On the different regimes of Stochastic Gradient Descent

Modern deep networks are trained with stochastic gradient descent (SGD) whose key parameters are the number of data considered at each step or batch size $B$, and the step size or learning rate $\eta$. For small $B$ and large $\eta$, SGD corresponds to a stochastic evolution of the parameters, whose noise amplitude is governed by the `temperature' $T\equiv \eta/B$. Yet this description is observed to break down for sufficiently large batches $B\geq B^*$, or simplifies to gradient descent (GD) when the temperature is sufficiently small. Understanding where these cross-overs take place remains a central challenge.
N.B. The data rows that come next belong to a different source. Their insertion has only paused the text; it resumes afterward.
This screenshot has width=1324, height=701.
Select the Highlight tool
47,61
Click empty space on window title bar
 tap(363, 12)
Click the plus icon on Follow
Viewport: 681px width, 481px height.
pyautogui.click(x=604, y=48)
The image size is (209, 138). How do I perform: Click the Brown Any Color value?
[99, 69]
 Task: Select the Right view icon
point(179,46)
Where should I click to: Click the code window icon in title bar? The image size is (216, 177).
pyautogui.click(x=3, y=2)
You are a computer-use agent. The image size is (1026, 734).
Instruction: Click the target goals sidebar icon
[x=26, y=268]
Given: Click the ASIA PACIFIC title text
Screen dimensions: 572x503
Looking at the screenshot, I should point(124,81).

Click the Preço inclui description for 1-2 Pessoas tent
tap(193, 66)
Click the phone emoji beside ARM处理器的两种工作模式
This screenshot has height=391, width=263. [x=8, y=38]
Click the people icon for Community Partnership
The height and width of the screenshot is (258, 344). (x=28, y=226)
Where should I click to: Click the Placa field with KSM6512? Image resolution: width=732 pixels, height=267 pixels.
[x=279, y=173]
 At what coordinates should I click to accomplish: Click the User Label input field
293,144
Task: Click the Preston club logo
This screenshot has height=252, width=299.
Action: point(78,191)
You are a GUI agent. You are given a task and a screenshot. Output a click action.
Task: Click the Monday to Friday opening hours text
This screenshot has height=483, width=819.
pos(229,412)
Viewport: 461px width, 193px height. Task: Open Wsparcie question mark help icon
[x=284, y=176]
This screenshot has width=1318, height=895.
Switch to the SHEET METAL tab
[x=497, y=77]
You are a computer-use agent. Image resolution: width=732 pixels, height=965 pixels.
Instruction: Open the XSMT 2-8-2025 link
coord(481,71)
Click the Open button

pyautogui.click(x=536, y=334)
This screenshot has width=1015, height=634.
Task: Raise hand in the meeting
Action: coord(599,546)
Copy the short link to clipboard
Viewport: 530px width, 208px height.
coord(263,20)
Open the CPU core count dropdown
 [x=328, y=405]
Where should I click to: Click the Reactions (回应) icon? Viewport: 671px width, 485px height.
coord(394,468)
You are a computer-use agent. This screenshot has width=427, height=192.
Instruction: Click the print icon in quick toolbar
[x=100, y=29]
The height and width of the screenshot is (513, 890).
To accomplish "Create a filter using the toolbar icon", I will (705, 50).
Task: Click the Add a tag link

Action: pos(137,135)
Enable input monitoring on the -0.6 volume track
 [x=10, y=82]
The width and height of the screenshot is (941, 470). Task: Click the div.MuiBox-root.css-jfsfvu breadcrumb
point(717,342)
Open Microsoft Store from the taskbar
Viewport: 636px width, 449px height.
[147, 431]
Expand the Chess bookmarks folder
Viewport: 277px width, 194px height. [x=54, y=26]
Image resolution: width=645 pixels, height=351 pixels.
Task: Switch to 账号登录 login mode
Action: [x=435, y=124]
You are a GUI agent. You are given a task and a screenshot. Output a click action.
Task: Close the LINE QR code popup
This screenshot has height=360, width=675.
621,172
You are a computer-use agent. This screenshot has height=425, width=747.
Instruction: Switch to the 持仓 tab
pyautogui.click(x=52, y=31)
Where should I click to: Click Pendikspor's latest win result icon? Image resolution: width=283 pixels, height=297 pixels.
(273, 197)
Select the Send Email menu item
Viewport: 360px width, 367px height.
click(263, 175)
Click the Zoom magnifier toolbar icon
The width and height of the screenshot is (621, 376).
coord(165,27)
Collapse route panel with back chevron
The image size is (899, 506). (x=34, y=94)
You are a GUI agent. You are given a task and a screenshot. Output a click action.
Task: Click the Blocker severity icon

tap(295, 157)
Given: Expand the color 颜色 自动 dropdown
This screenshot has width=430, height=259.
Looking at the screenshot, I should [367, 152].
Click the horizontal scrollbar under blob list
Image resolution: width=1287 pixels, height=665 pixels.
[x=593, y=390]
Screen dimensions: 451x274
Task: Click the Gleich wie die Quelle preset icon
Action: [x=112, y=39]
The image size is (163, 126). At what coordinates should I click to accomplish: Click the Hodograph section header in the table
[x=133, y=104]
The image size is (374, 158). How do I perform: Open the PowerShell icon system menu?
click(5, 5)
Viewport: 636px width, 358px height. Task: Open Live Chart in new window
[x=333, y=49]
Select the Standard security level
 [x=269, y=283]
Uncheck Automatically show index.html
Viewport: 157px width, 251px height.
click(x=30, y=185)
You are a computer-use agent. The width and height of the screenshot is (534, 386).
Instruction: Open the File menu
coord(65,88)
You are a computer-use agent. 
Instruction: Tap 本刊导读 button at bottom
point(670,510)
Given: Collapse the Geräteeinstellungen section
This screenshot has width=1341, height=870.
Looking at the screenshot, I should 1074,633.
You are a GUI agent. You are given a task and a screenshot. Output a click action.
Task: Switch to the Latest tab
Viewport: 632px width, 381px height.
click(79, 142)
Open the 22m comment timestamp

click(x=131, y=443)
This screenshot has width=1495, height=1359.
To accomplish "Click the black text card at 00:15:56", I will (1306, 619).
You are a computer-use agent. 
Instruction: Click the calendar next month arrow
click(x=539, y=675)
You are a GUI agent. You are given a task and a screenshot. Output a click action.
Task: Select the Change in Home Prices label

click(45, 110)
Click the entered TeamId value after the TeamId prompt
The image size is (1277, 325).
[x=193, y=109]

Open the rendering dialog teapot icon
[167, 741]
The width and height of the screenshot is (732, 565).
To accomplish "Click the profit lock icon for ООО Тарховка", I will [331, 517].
Here we resolve these questions for a teacher-student perceptron classification model, and show empirically that our key predictions still apply to deep networks. Specifically, we obtain a phase diagram in the $B$-$\eta$ plane that separates three dynamical phases: $\textit{(i)}$ a noise-dominated SGD governed by temperature, $\textit{(ii)}$ a large-first-step-dominated SGD and $\textit{(iii)}$ GD. These different phases also corresponds to different regimes of generalization error. Remarkably, our analysis reveals that the batch size $B^*$ separating regimes $\textit{(i)}$ and $\textit{(ii)}$ scale with the size $P$ of the training set, with an exponent that characterizes the hardness of the classification problem.